Alto, de ombros largos e movimentos lentos que sugerem economia de esforço, não preguiça. Mãos grandes, calejadas de carregar caixas de livros mesmo depois de décadas sem precisar. Rosto eslavo aberto, com sobrancelhas espessas e olhos castanho-escuros que têm o hábito desconcertante de olhar direto para você sem pressa de desviar.

Veste-se como quem comprou a roupa para durar, não para impressionar — casaco de lã escuro, camisas de trabalho, botas com sola grossa. Não por descuido: simplesmente nunca precisou de outra coisa e não encontrou motivo convincente para mudar.

Tem um corte de cabelo ligeiramente descuidado que ele mesmo faz. Ninguém nunca comentou.


História

[edit | edit source]

Ivan Nikolaievich Petrov nasceu em Moscou em 1879, filho de um ferreiro. Chegou a Paris em 1899 com dezoito anos, um dicionário francês com anotações à mão e pouco mais. Aprendeu o idioma num ano. Trabalhou como carregador, depois como assistente, depois como gerente informal de uma livraria de segunda mão no Marais cujo proprietário preferia delegar a aprender a organizar o estoque.

Era um homem simples no sentido mais exato da palavra — não obtuso, não sem interior, mas sem a necessidade de tornar sua vida mais complicada do que ela era. Lia muito, opinava pouco, fazia amizades com lentidão e as mantinha com lealdade silenciosa.

Em 1903, conheceu Anna Julia Voss numa tarde em que ela veio procurar Rilke e saiu com Tolstói. Namoraram por oito anos.
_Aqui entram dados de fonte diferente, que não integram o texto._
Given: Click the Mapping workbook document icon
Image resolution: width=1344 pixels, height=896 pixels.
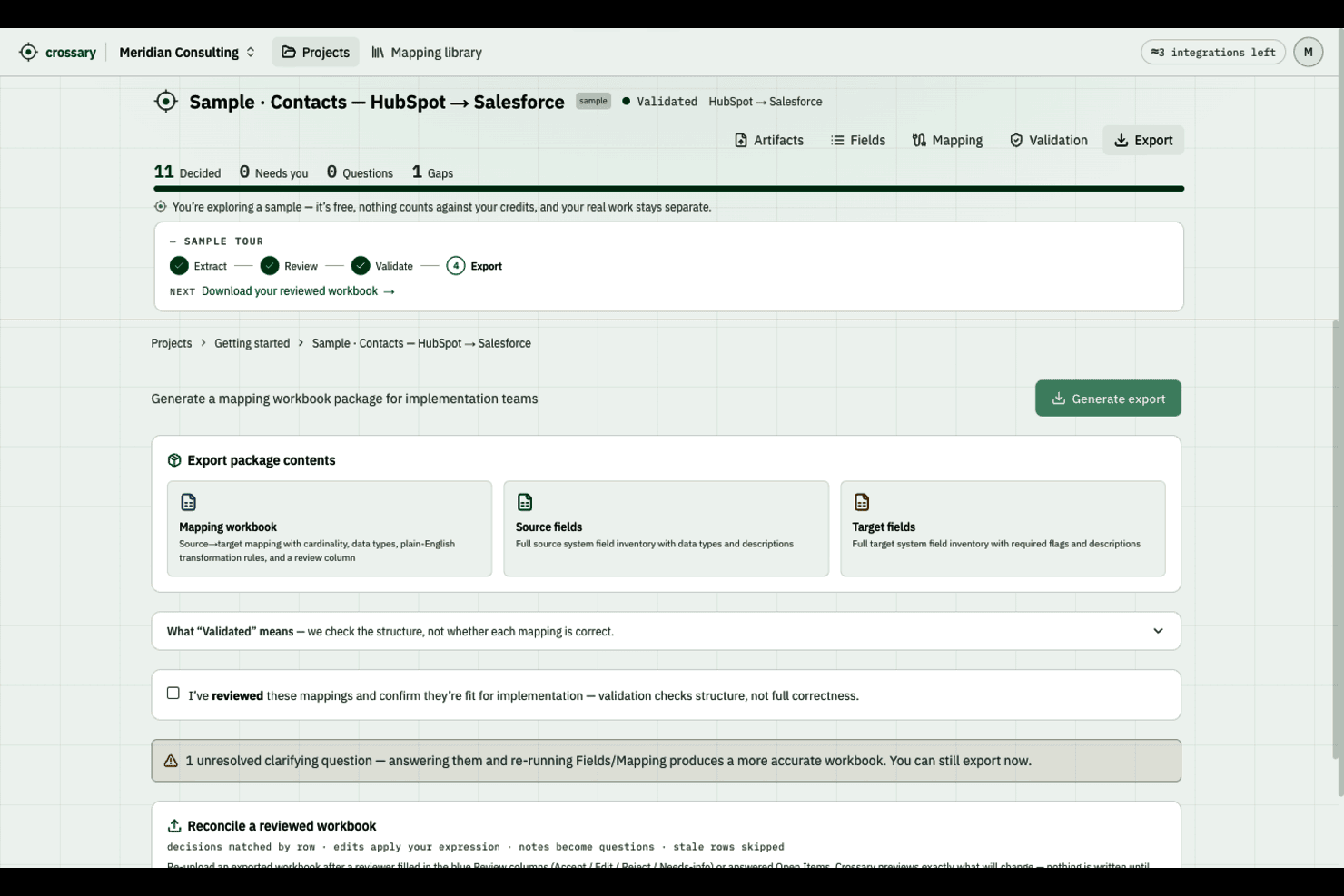Looking at the screenshot, I should click(189, 502).
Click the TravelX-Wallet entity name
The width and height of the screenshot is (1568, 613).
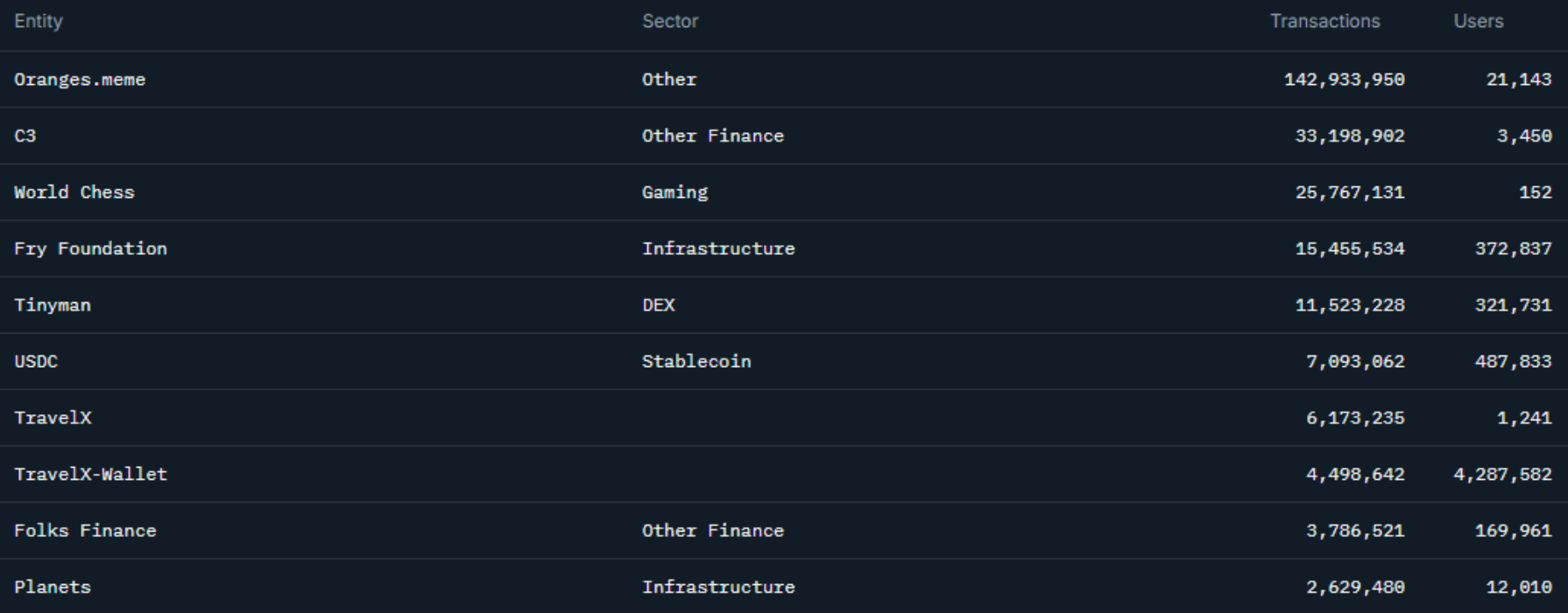coord(90,475)
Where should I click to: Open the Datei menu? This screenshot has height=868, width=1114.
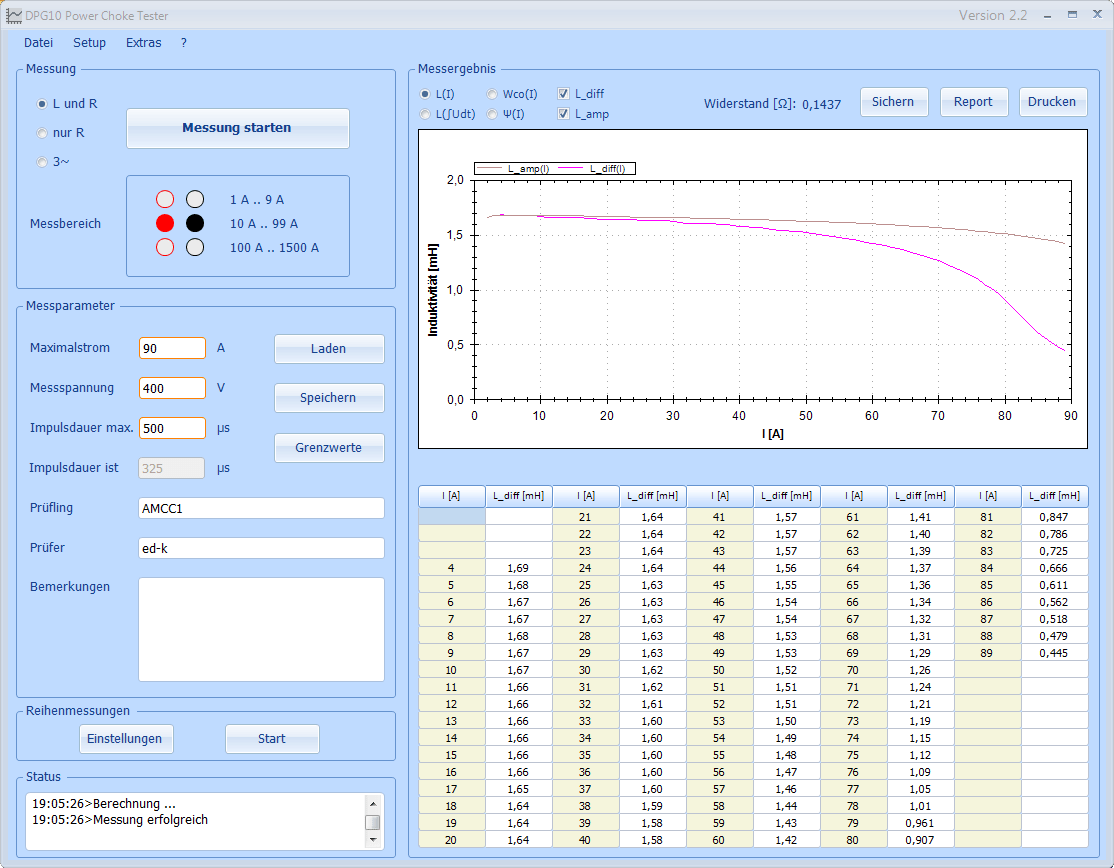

Eram felizes da forma tranquila que não faz história — sem drama, sem declarações públicas, com muita constância.

Anna Julia morreu de tuberculose em 1911. Ivan não falou sobre isso com ninguém durante semanas. Continuou abrindo a livraria.

Foi Abraçado em 1908 — três anos antes da morte de Anna Julia — por uma Brujah chamada Céleste Armand que o observava há meses e admirava o que chamava de "a calma de quem não precisa provar nada". O Abraço não mudou isso fundamentalmente. Ivan aprendeu a existir como morto-vivo com a mesma imperturbabilidade com que havia aprendido a existir como imigrante russo em Paris.


Personalidade

[edit | edit source]

Economia de palavras

[edit | edit source]

Ivan não é taciturno por hostilidade — é taciturno porque considera a fala um instrumento, não um hábito. Quando fala, é porque tem algo a dizer. Isso o torna, involuntariamente, difícil de ignorar: as pessoas tendem a prestar atenção quando ele abre a boca precisamente porque é raro.

Imperturbável sem ser frio

[edit | edit source]

Não se abala facilmente. Isso pode ser lido como indiferença, mas não é — é a diferença entre uma pedra e um carvalho. Ivan se move, só leva mais vento para isso. Quando finalmente se importa com algo, importa-se com completude.

Sem interesse em status

[edit | edit source]

Os jogos de dominação da Camarilla o entediam de maneira genuína. Não os despreza por princípio ideológico Brujah — simplesmente não vê interesse. Já assistiu a suficientes revoluções russas à distância para saber o que acontece quando pessoas convencem a si mesmas de que o poder é o objetivo.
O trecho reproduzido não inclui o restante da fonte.